Jenseits der Ressourcenstrategie kommen in Durban eine Reihe weiterer Themen auf den Tisch: Schon Ende 2011 gründete die BRICS-Gruppe eine gemeinsame Denkfabrik. Sie soll in Durban neuen Schwung erhalten. Auch ein gemeinsamer Wirtschaftsrat steht auf der Agenda sowie ein 240 Milliarden US-Dollar schwerer Antikrisenfonds, der devisenschwachen Mitgliedern wie Südafrika über Zahlungsengpässe hinweghelfen soll.

BRICS goes online - Afrika geht mit

--- für die Redaktion Portugiesisch für Afrika --- African man typing on a laptop Keine Weitergabe an Drittverwerter.
Schneller ins Internet - ein neues Glasfaserkabel der BRICS-Gruppe soll es ermöglichenBild: picture alliance/Anka Agency I

Ganz konkret ist schon das sogenannte "BRICS-Kabel", das beim Treffen der fünf Staats- und Regierungschefs mit afrikanischen Führern am Mittwoch (27.03.2013) zum Thema Infrastruktur aufgerufen werden wird: Das 34.000 Kilometer lange Glasfaserkabel mit einer Kapazität von schnellen 12.8 Terabits pro Sekunde, das die BRICS-Staaten untereinander und mit den USA verbinden soll, steht offenbar vor dem Durchbruch. Investoren für das 1,5 Milliarden US-Dollar teure IT-Projekt geben sich jedenfalls die Klinke in die Hand, ist zu hören.
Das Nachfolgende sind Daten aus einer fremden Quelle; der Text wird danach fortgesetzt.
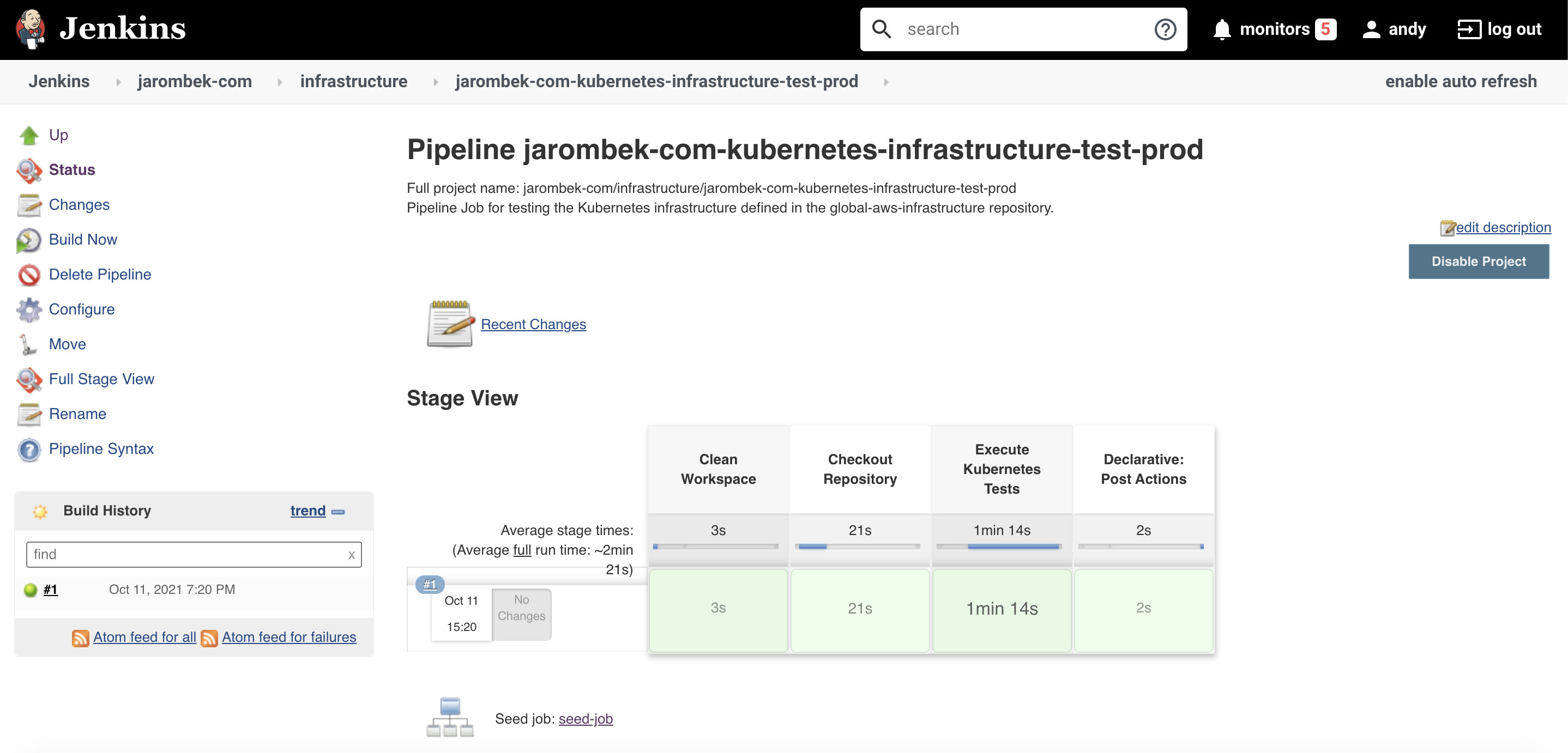The height and width of the screenshot is (753, 1568).
Task: Select Changes in the sidebar menu
Action: 79,204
Damit wird die bislang reichlich abstrakte Ländergruppe auch für die BRICS-Bürger greifbar: Wenn das Kabel wie geplant 2014 online geht, wird der Internetzugang für viele Menschen leichter und billiger - allein in Afrika profitieren 21 Länder. Es sind Erfolgsmeldungen wie diese, die der erste BRICS-Gipfel auf afrikanischem Grund aussenden will. Offizielle Reaktionen auf das Beitrittsgesuch Ägyptens stehen übrigens noch aus, und Präsident Mursi wird in Durban einen neuen Anlauf unternehmen. Doch es scheint eher zweifelhaft, dass die etablierten BRICS-Staaten ausgerechnet den politischen und wirtschaftlichen Wackelkandidaten Ägypten aufnehmen - noch dazu prominent an erster Stelle. Geht es nach BRIC-Namensgeber Jim O'Neill, dann stehen mit Mexiko, der Türkei, Südkorea oder Indonesien deutlich potentere Kandidaten bereit.